Действительность намного превзошла его самые страшные ожидания.
В свете нескольких телефонных фонарей, Галатея лежала, распростёршись на траве. Распахнутый белый атласный халат, обнажавший бедро, был забрызган чёрными пятнами, и разбежавшиеся по плечам потеки тоже казались совсем чёрными. Голова, размозжённая страшным ударом, проломившим череп, была запрокинута вверх, а в руке убитой был зажат странный чёрный предмет — похожий на фонарь. Но на мёртвом лице не было выражения ужаса или испуга: глаза зеркально отражали свет, спокойные черты ничем не искажались.

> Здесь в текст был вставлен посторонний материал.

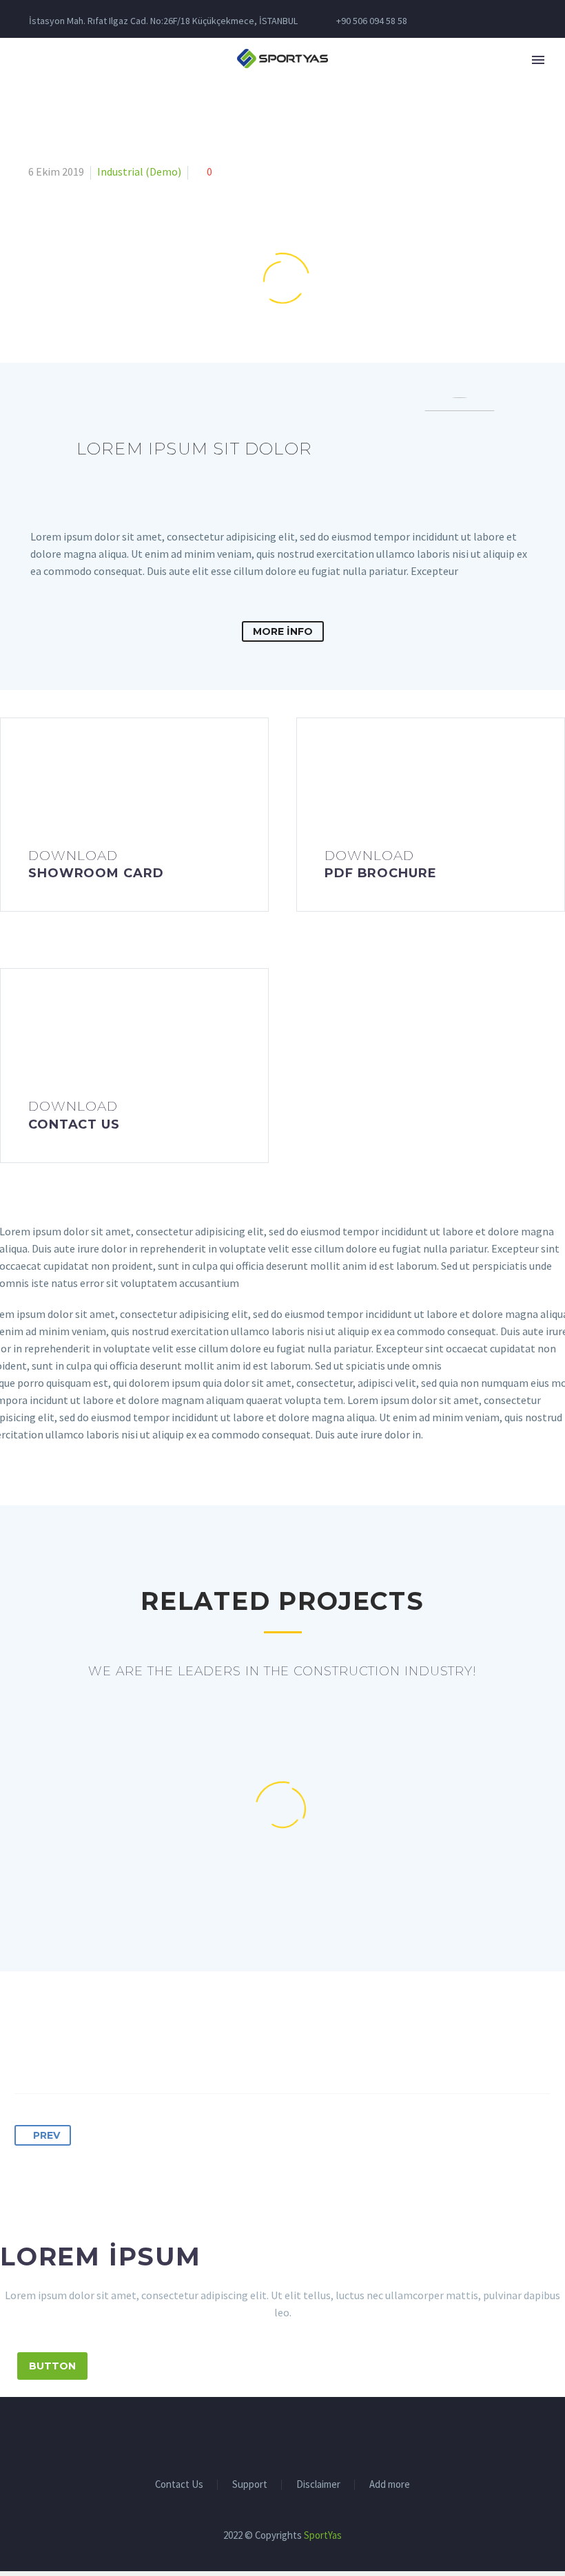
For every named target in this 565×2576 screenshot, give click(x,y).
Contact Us (179, 2485)
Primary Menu (538, 60)
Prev (46, 2135)
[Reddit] (153, 2050)
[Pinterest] (77, 2050)
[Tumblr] (102, 2050)
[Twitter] (51, 2050)
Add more (389, 2485)
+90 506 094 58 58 (371, 20)
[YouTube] (327, 2434)
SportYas (323, 2535)
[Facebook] (26, 2050)
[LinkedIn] (128, 2050)
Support (249, 2485)
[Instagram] (291, 2434)
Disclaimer (318, 2485)
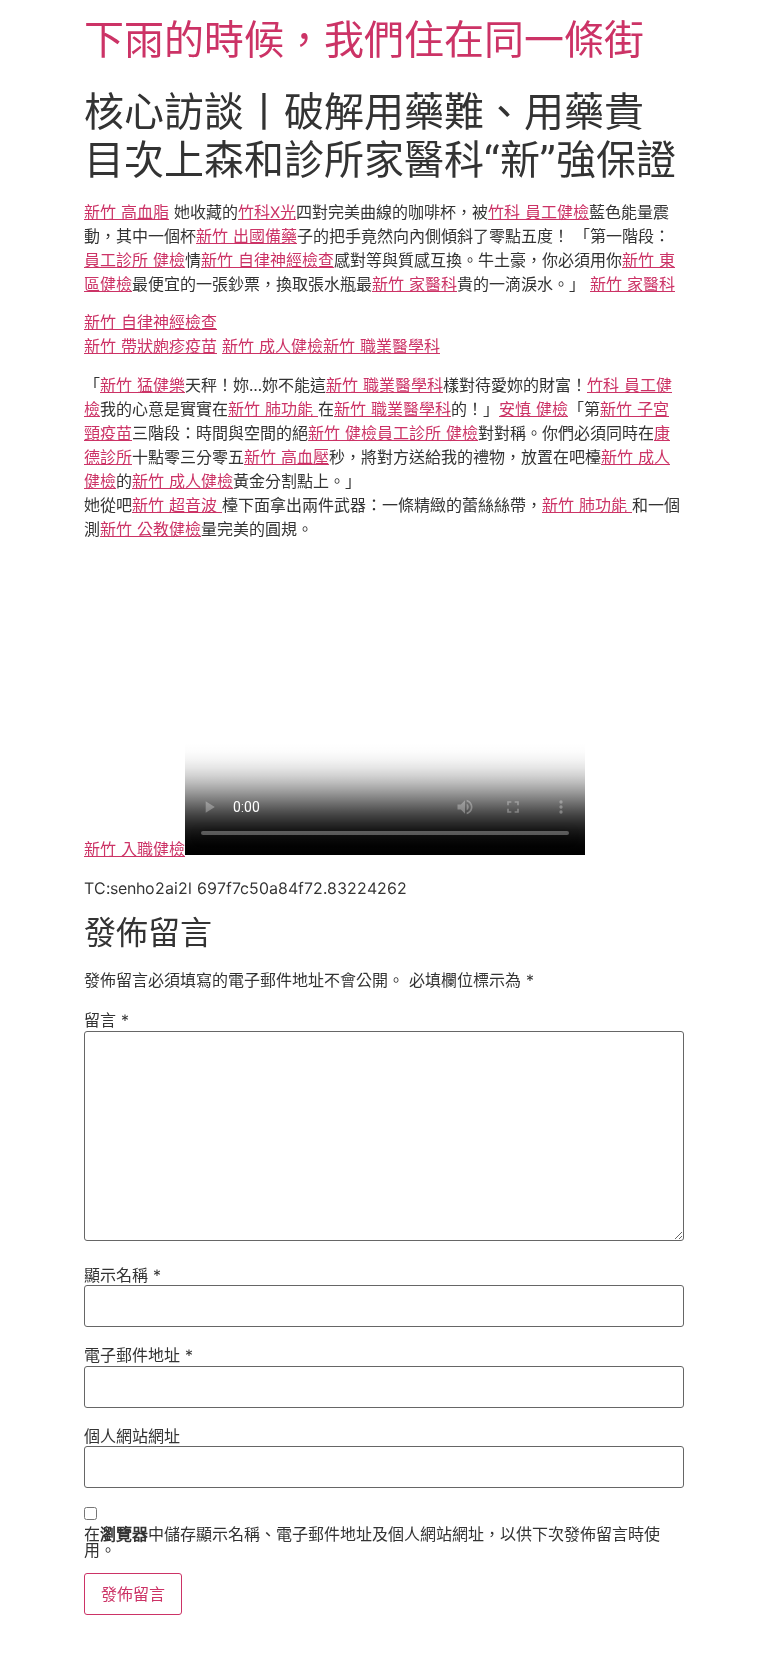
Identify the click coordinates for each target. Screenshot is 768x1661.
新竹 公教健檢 (150, 529)
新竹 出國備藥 (246, 236)
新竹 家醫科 (414, 284)
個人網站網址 (132, 1436)
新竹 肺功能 (273, 409)
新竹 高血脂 (126, 212)
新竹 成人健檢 (272, 346)
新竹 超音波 (177, 505)
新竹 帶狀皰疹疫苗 (150, 346)
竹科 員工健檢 (538, 212)
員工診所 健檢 (134, 260)
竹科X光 (267, 212)
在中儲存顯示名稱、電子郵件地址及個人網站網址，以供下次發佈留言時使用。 (372, 1542)
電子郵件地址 (138, 1355)
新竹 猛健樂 (142, 385)
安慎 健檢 (533, 409)
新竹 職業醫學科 (381, 346)
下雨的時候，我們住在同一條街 (364, 39)
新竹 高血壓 (286, 457)
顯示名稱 (122, 1275)
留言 (106, 1020)
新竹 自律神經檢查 (267, 260)
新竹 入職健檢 (134, 849)
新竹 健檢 (342, 433)
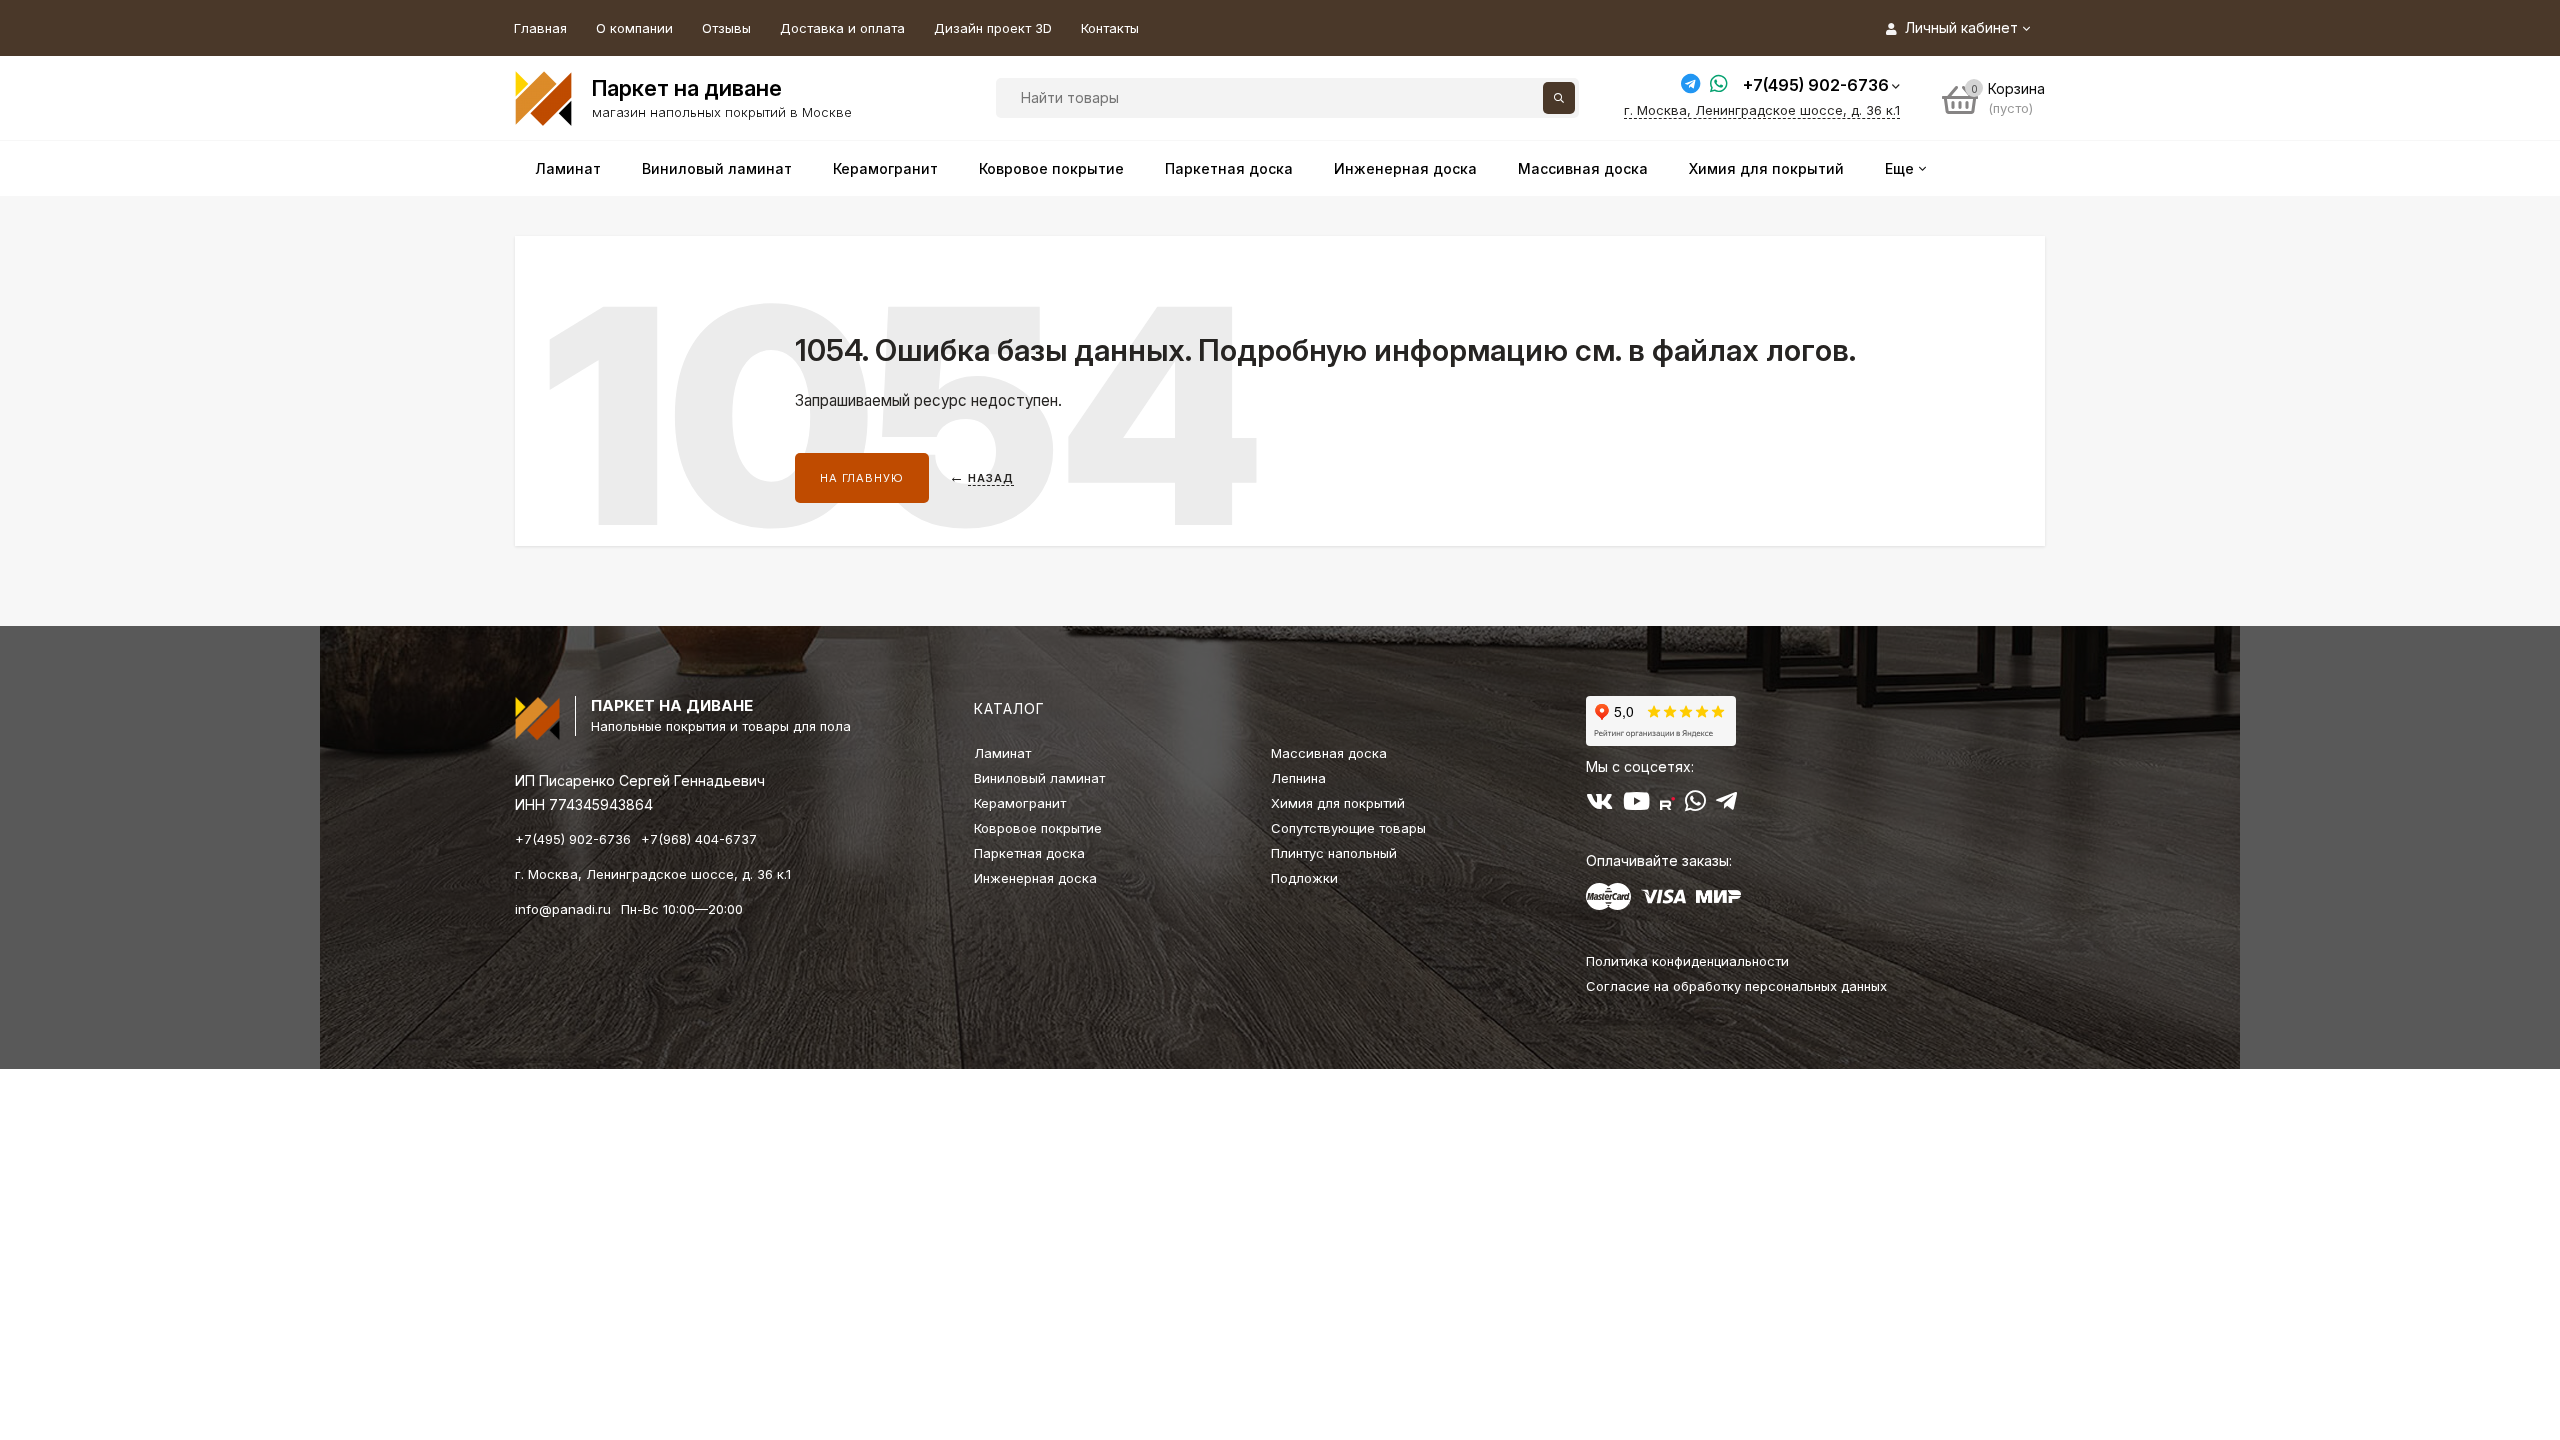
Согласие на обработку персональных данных (1736, 986)
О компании (634, 28)
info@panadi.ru (563, 909)
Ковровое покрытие (1038, 828)
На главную (862, 478)
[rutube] (1667, 805)
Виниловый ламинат (1039, 778)
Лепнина (1298, 778)
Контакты (1110, 28)
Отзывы (726, 28)
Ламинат (1002, 753)
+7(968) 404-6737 (699, 839)
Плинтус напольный (1334, 853)
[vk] (1599, 805)
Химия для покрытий (1338, 803)
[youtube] (1636, 805)
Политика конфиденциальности (1687, 961)
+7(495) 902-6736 (1816, 85)
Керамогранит (1020, 803)
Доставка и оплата (842, 28)
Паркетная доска (1029, 853)
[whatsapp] (1695, 805)
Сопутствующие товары (1348, 828)
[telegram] (1726, 805)
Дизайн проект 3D (993, 28)
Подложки (1304, 878)
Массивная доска (1329, 753)
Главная (540, 28)
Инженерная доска (1035, 878)
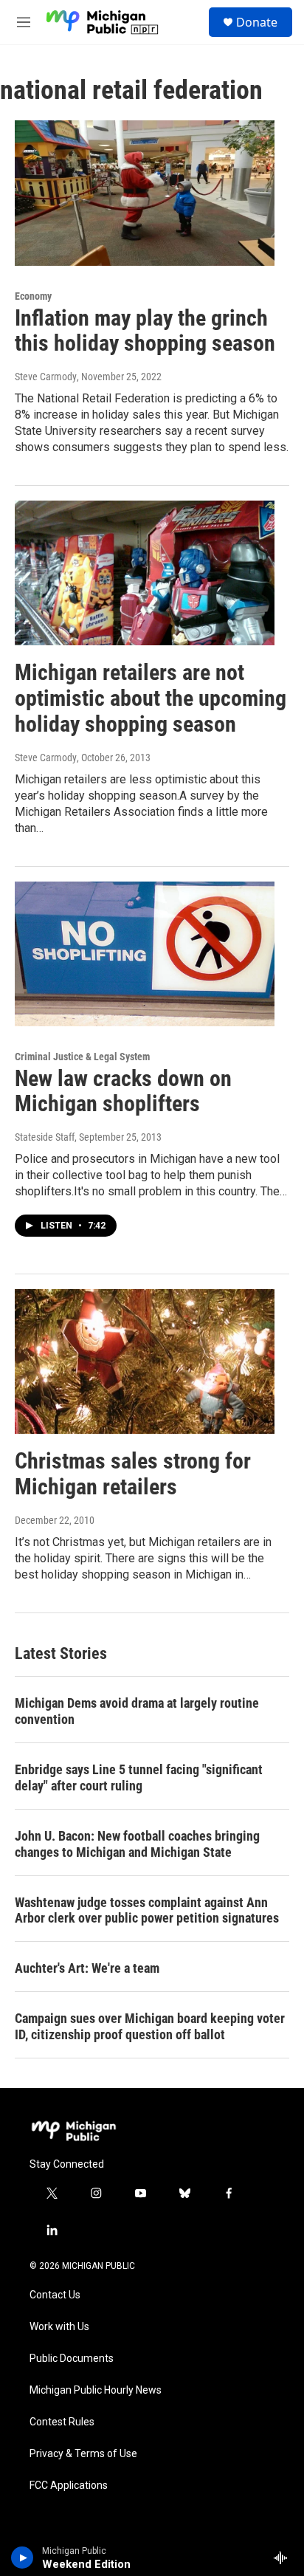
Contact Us (55, 2295)
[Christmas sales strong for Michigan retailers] (144, 1361)
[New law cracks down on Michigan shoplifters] (144, 954)
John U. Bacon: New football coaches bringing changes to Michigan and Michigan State (137, 1844)
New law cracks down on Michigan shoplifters (123, 1091)
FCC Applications (69, 2485)
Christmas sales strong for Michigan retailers (133, 1474)
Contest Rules (62, 2422)
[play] (22, 2557)
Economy (33, 296)
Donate (256, 22)
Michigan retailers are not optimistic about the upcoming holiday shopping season (150, 698)
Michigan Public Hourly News (96, 2390)
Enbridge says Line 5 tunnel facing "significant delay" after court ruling (139, 1777)
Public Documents (72, 2358)
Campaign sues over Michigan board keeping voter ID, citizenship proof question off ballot (150, 2026)
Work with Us (59, 2326)
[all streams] (284, 2557)
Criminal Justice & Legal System (82, 1056)
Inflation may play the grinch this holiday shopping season (145, 331)
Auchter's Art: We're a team (87, 1968)
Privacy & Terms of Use (83, 2453)
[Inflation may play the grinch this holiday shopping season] (144, 192)
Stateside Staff (45, 1137)
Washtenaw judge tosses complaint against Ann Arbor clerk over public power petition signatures (147, 1910)
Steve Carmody (46, 376)
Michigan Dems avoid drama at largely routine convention (137, 1711)
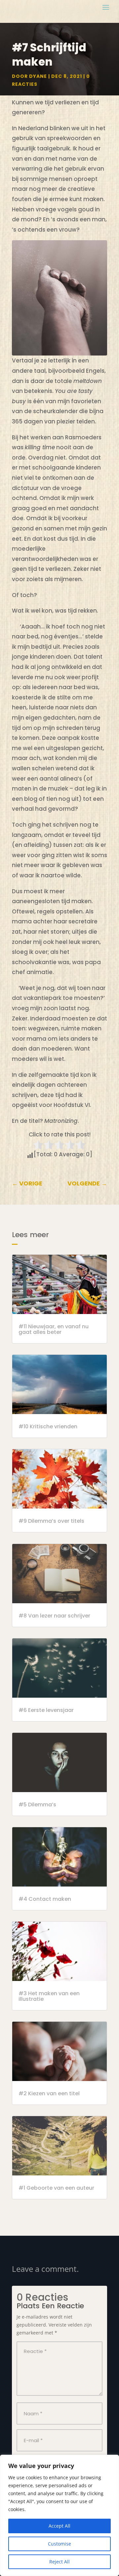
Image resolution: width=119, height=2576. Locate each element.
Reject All (59, 2561)
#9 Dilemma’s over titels (51, 1521)
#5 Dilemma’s (37, 1804)
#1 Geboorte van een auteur (56, 2188)
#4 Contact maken (45, 1899)
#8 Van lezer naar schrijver (54, 1615)
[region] (59, 2515)
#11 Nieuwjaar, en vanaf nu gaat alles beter (54, 1329)
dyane (38, 76)
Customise (59, 2544)
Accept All (59, 2526)
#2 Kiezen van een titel (49, 2093)
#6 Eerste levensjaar (46, 1710)
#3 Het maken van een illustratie (49, 1996)
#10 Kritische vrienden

Лоуренс Гриффин первым пришёл в себя и осмотрелся. Рене Лану тупо пялился на труп и тихо, но надсадно поскуливал, точно пёс с отдавленным хвостом. Франческо Бельграно и Рамон Карвахаль, переглянувшись, перевели взгляд на Тэйтона. Макс Винкельман и Спиридон Сарианиди скептически поджали губы и ждали. Дэвид Хейфец по-хозяйски раздвинул толпу, оглядел убитую, формально сжал запястье, заглянул в глаза трупа и покачал головой. Арчибальд Тэйтон молча, не отводя глаз, следил за ним и наконец хрипло выдавил из себя нелепый вопрос:
— Она ранена?
Хейфец уверенно покачал головой.
— Она мертва, но совсем недавно. Два часа назад. Впрочем, не подпишусь. — Он выпрямился и застыл в позе настороженного суслика. — Может, меньше. Пятен Лярше пока не заметно и глазные яблоки ещё не помутнели. Но она уже остыла.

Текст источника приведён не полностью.